Since OpenStreetMap is an international project, it is adequate to look at different countries and their methods for classification.
In Germany, the reference number of a road is a good classifier: A - motorway, B - primary, L (or St) - secondary, K (or province abbreviation) - tertiary. Ehm ,wait, where are trunks? There is no special reference number for trunks in Germany. Most trunks are stretches of otherwise primary roads, e.g. B8 near Nuremberg (http://www.openstreetmap.org/#map=14/49.4770/10.9370). Note that not all of B8 is trunk, only parts of it. Sometimes, also L roads are trunks, e.g. L3005 in Frankfurt (http://www.openstreetmap.org/#map=13/50.1358/8.5802), while “tertiary” K3 in Bochum (http://www.openstreetmap.org/#map=14/51.4496/7.2636) is an exception. They all share the physical features of trunks: dual-carriage highways with a kind of junctions which does not impede the fast thru-traffic.
In France, I cannot detect any coincidence of road numbers and classification. With D1083 south of Strasbourg (http://www.openstreetmap.org/#map=11/48.4060/7.6788), I know that it has the physical features of a trunk road.
In Switzerland, road number is again a good classifier. Also here, there are sometimes numbers specific for trunks, and sometimes they have a “normal” number (http://www.openstreetmap.org/#map=13/46.6345/7.6812).
In Czechia, reference numbers starting with “R” stand for trunk roads. Actually, the “R” is just added in front of the “normal” reference number, when there is a stretch of that road with the physical features of a trunk e.g. 6/R6 near Nové Strašecí (http://www.openstreetmap.org/#map=16/50.1609/13.8960).
That means, it is internationally agreed that trunk roads are mainly defined by their physical features for fast thru-traffic, and it is not at all necessary for a road to be a trunk in all its length:
- mostly dual-carriage highways (according to the wiki page on trunk roads, they need not be dual carriage (http://wiki.openstreetmap.org/wiki/Tag:highway=trunk))),
- and junctions hardly impeding the traffic on the trunk, traffic lights are not common.
- Typically, only motorized traffic is allowed.

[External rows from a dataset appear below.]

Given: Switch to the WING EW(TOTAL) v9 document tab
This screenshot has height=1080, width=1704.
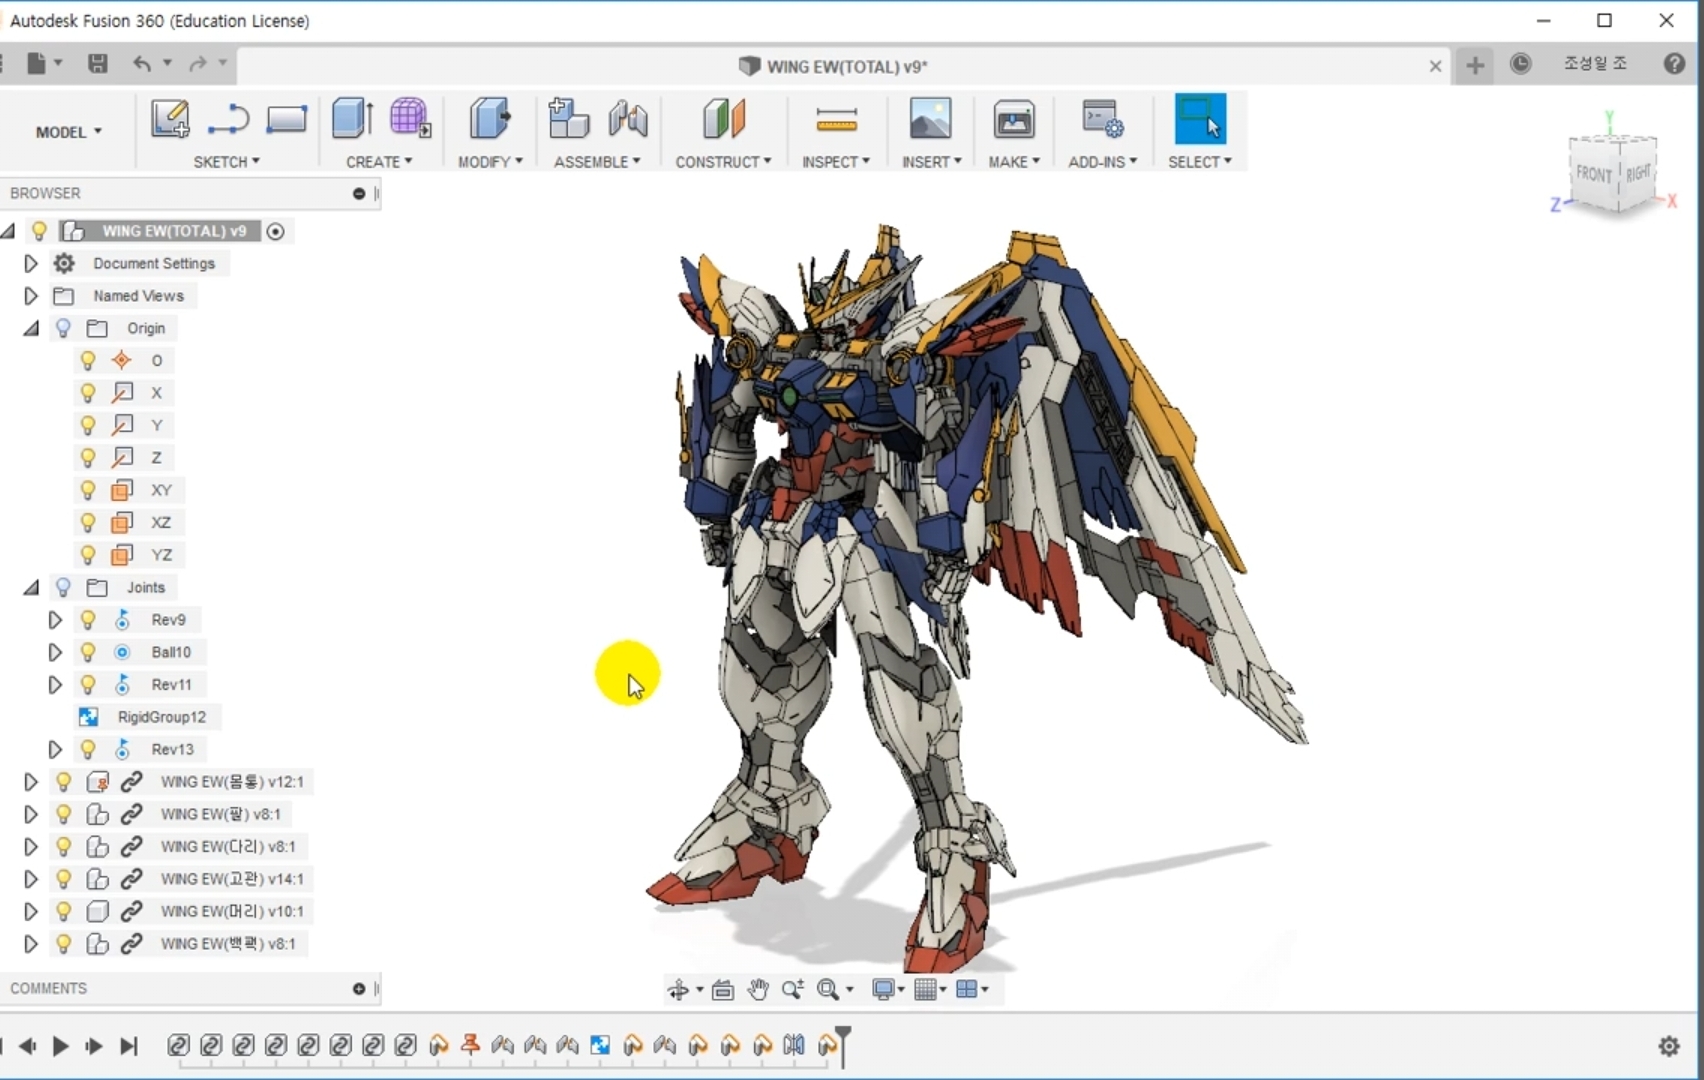Looking at the screenshot, I should [x=845, y=66].
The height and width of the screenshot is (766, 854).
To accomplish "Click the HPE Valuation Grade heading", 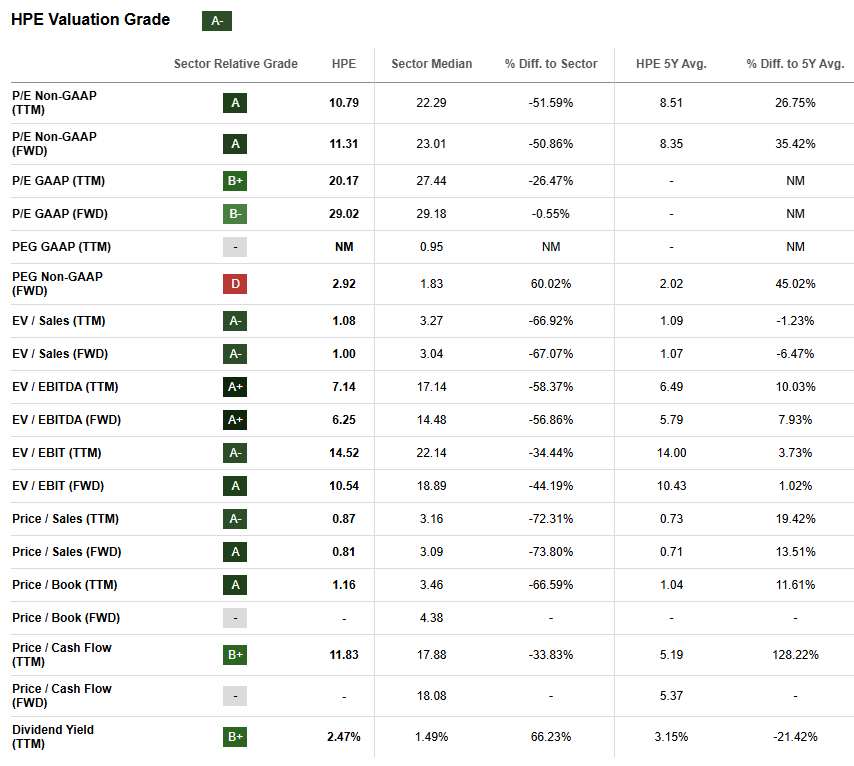I will tap(91, 20).
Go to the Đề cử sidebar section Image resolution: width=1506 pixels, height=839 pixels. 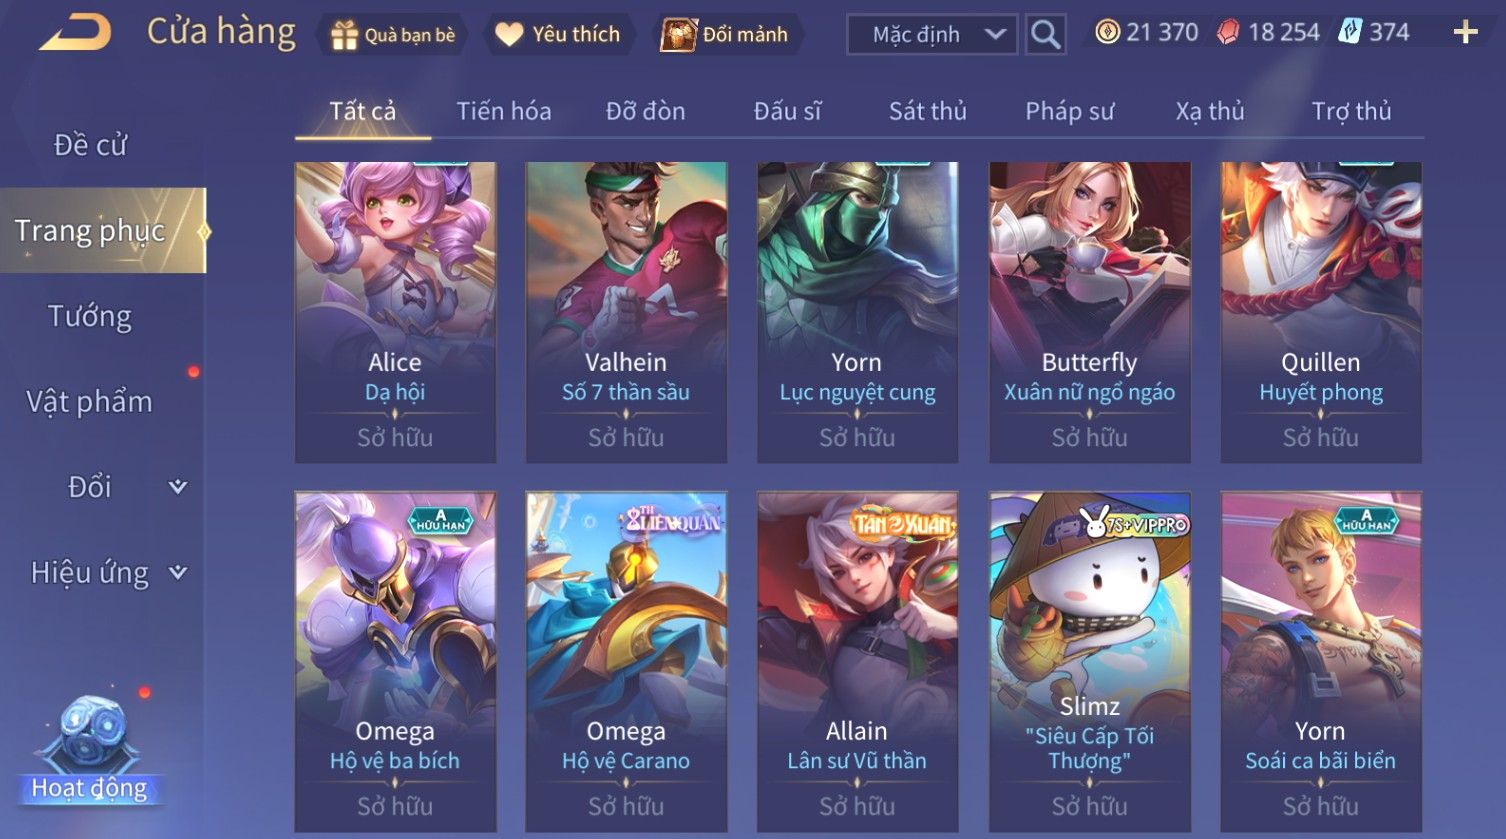(x=90, y=145)
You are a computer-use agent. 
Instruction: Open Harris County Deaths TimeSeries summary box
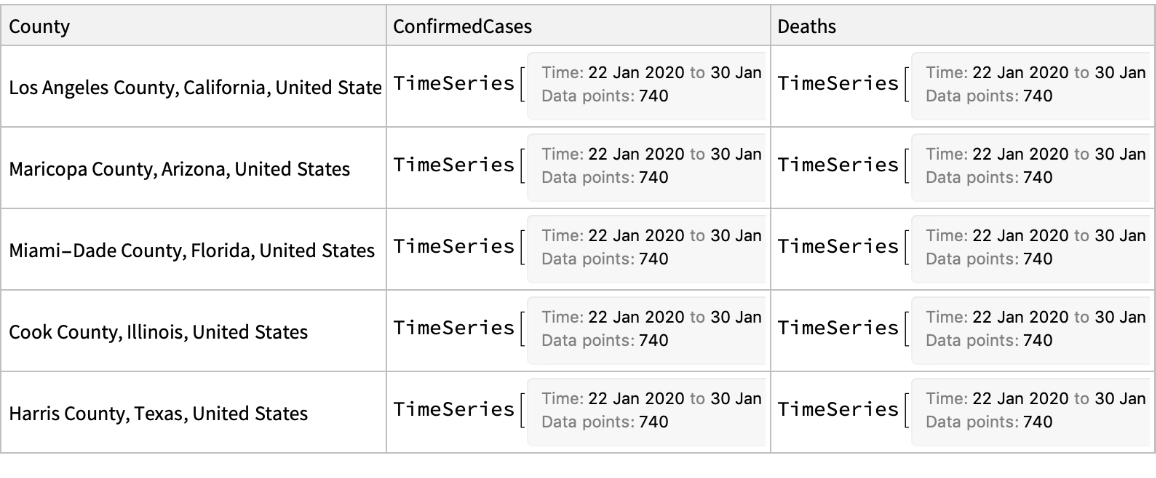(1032, 412)
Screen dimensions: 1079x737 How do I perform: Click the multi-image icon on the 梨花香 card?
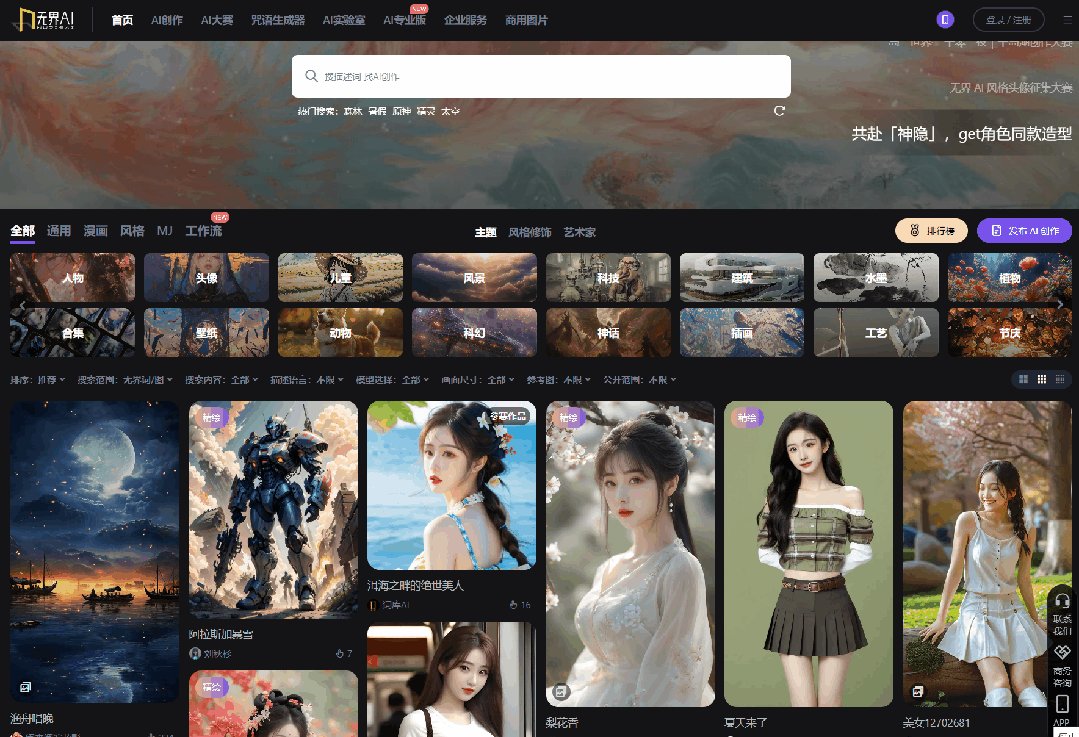pyautogui.click(x=560, y=691)
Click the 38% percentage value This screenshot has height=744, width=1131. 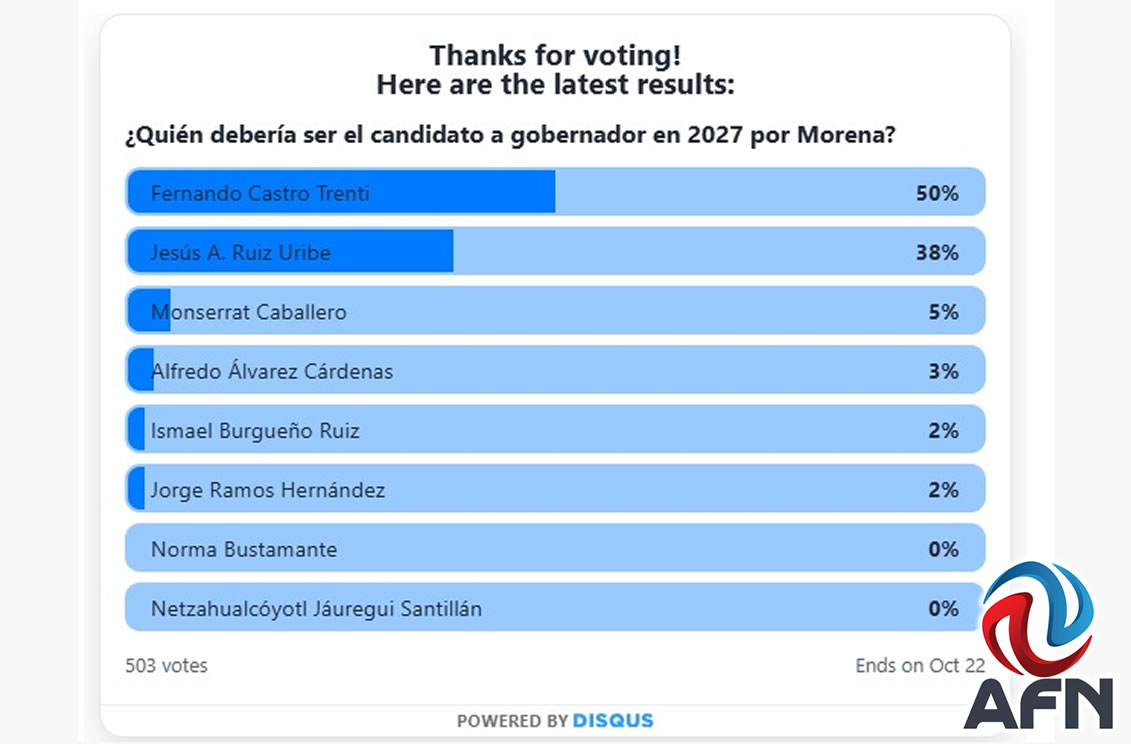click(x=937, y=252)
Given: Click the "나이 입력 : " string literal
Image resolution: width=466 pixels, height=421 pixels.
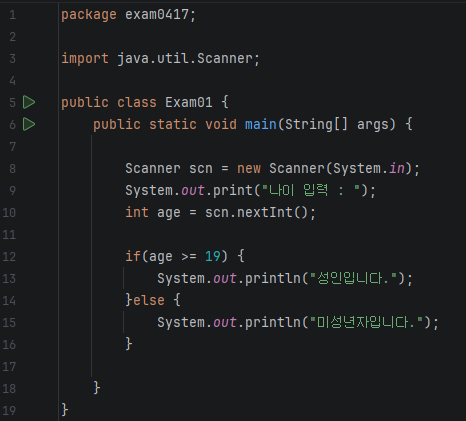Looking at the screenshot, I should coord(311,190).
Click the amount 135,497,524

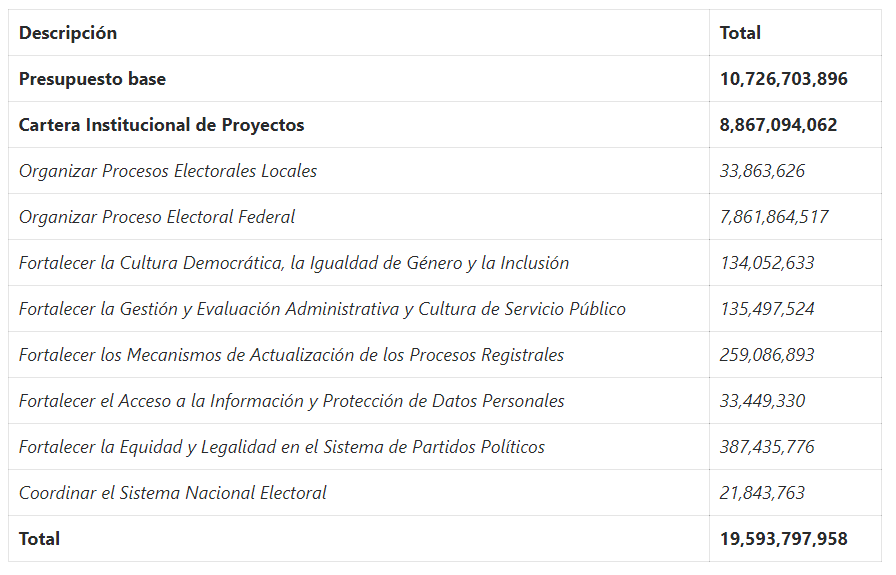coord(767,309)
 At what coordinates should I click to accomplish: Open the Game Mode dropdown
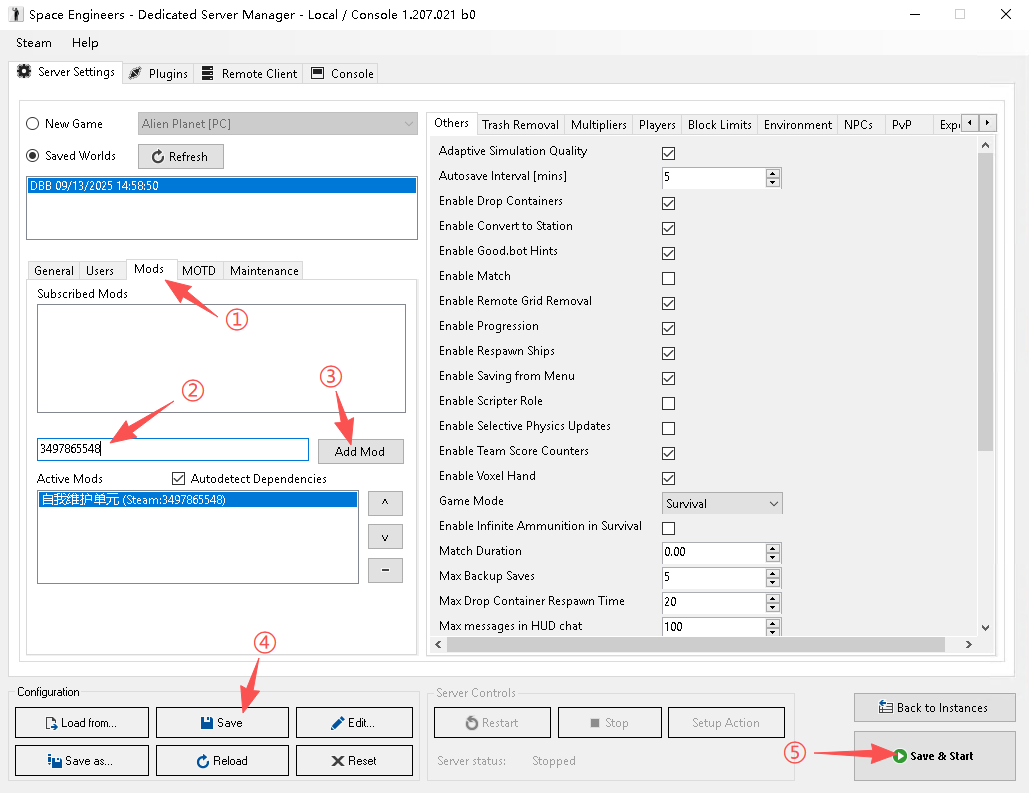pos(722,504)
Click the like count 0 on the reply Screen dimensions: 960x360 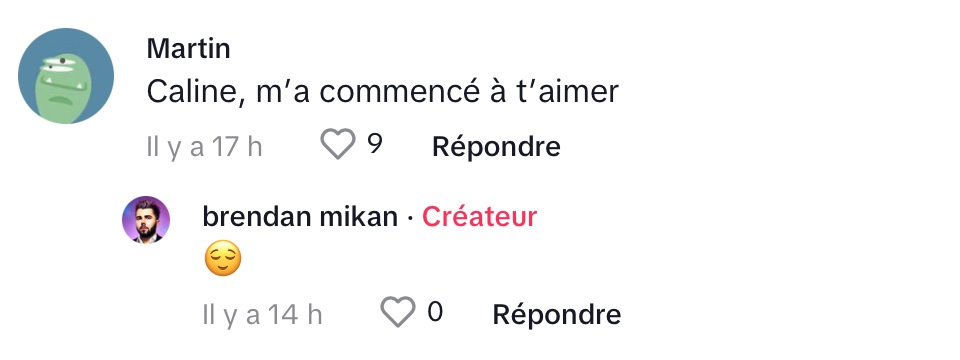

Can we use that for Thailand also?
At first view, it looks easy. But it is not such easy: the concept of restricted access is not typical for Thailand, bicycles, pedestrians, ox carts etc. may use dual carriage highways. Also, any small other way - even residential or agricultural - can start from / lead to a dual carriage highway. The latter makes the definition inside villages hard.
I think that stretches of dual carriage highways outside villages ought to be classified as trunk roads. For dual-carriage highways in villages, look at the stretch of that road before/after the village, and take the tag from there.
Can we agree to such a tagging scheme for trunks?